- Amount demanded: US$ 92 million
- Outcome: pending
- Treaty invoked: Energy Charter Treaty
- Sector: fossil fuels
- Issue: climate, environment, health
In 2021, the Swiss public utility Azienda Elettrica Ticinese (AET) launched an investor–state arbitration against Germany over the country’s coal phase-out policy. The case concerns AET’s minority participation in the Trianel coal-fired power plant in Lünen, which is scheduled to close as part of Germany’s legally mandated coal exit.
AET invested in the plant through a consortium of municipal utilities and became a minority shareholder after construction. The facility began operating in 2013 but struggled financially for much of its lifetime. Market developments—including falling wholesale electricity prices, growing renewable energy capacity and rising carbon costs—reduced profitability well before the coal phase-out decision. Despite these challenges, AET argues that Germany’s coal exit policy diminished the value of its investment and negatively affected expected future returns.

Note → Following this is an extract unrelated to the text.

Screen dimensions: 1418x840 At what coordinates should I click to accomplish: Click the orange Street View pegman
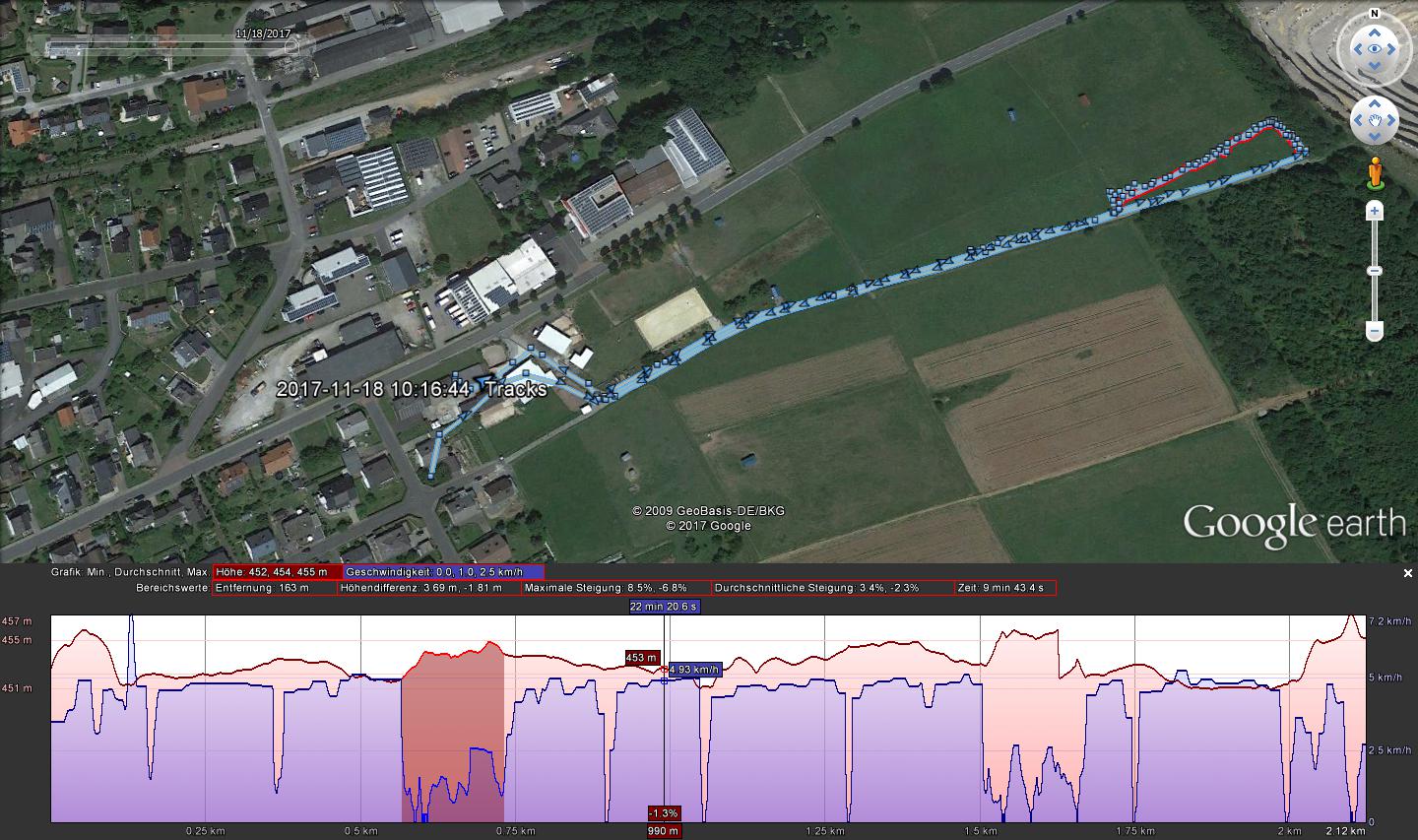[1374, 174]
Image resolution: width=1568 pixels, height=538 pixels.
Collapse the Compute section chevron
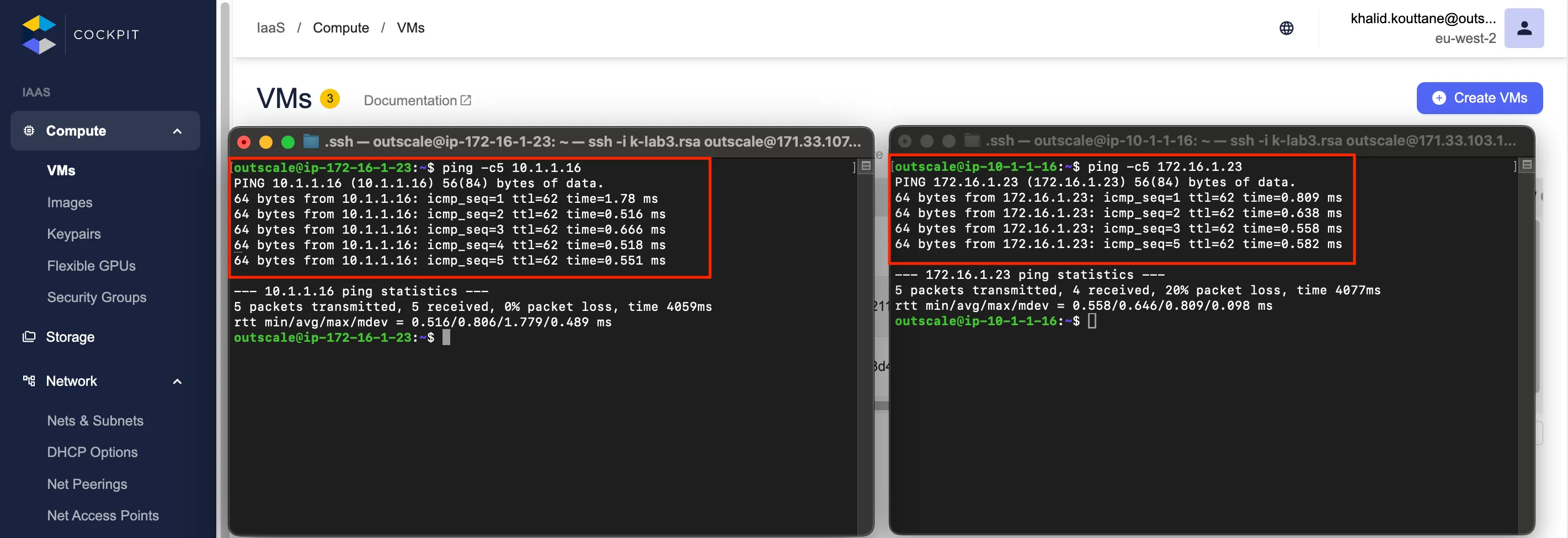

Germany adopted its coal exit framework in 2020, setting a timeline for shutting down coal-fired power plants to meet climate targets. The Lünen facility falls within this closure schedule, prompting AET to seek compensation under the Energy Charter Treaty. The claim includes both invested capital and anticipated future profits, raising the potential financial exposure for public budgets.
The power plant had faced opposition at the local level even before construction and during its operation. Residents and community groups in Lünen expressed concerns about air pollution, health impacts and the project’s compatibility with regional climate goals. Protests and legal challenges accompanied different stages of the project, reflecting broader local resistance to new coal infrastructure.